While Democrats point to Obama’s keynote address as typifying a smooth, nonconfrontational candidacy, his campaign has received an outpouring of funds from extremely liberal PACs, including Progressive Choices ($5,000), Planned Parenthood ($5,000), the National Education Association ($5,000), and People for the American Way ($1,000), the group blocking President Bush’s judicial appointments. Sen. Hillary Clinton’s Leadership PAC gave him the maximum contribution of $10,000 as did the American Federation of Teachers and the National Abortion Rights League.

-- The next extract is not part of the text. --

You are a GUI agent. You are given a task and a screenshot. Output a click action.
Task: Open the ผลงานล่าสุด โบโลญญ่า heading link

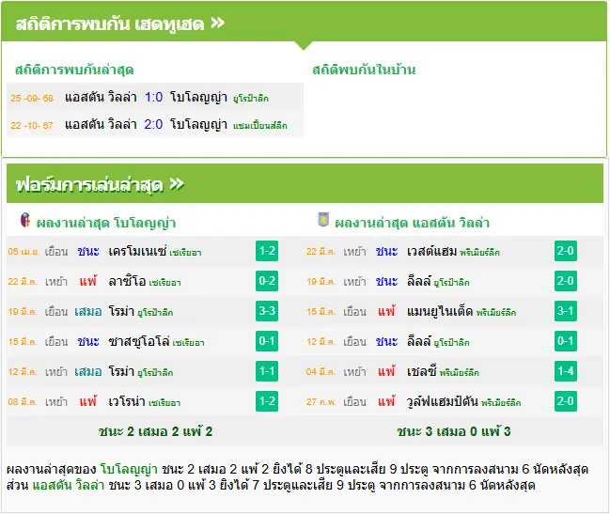point(106,223)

On June 7 Obama was the recipient of a good haul of radical money from George Soros, who has charged that President Bush is akin to Adolf Hitler — $60,000 total from four family members. They’re able to contribute such large amounts because under the McCain-Feingold law the limits are stretched if one of the opposing candidates was a self-funding multimillionaire (as Jack Ryan was).

Lincoln-Douglas Revisited

Seemingly in Illinois, the secular media and the Democratic Party of Barack Obama are fused. The first assault out of the box on Keyes is the "carpetbagger issue." Yet the founders knew what they were doing when they refused to add a long-term residency requirement to candidates for the U.S. Senate. Illinois has only the provision that a candidate reside within the state by election day, November 2, 2004. Consider not only Hillary Clinton and Robert Kennedy but Texas’ Sam Houston.

Born in Tennessee, Houston served as congressman and governor there, then moved to Texas where he became president when it was a republic and later its senator.

And also Illinois’ most peripatetic second senator, James Semple: Born in Kentucky, he moved to Illinois, then to Missouri, back to Kentucky where he got a law degree, moved back to Illinois where he served as state attorney general, then representative and House Speaker, then to Bogota, Colombia as charge d’affaires, back to Illinois for election as State Supreme Court justice, then to the U.S. Senate.

The criticism of Keyes is not a self-starter.

But even given that Keyes may well lose, due to his late start, why does his campaign engender enthusiasm? Because the candidacy gives the nation’s most articulate defender of life a platform that can work a change on the character of the GOP in Illinois and the nation — and that’s not an exaggeration.

Here the Lincoln-Douglas debates are a stirring example. Abraham Lincoln was by no means the firebrand for abolitionism that Keyes is for life, but in debating Sen. Stephen A. Douglas he stirred the nation’s conscience. Lincoln lost the U.S. Senate election, but went on to national reputation and glory.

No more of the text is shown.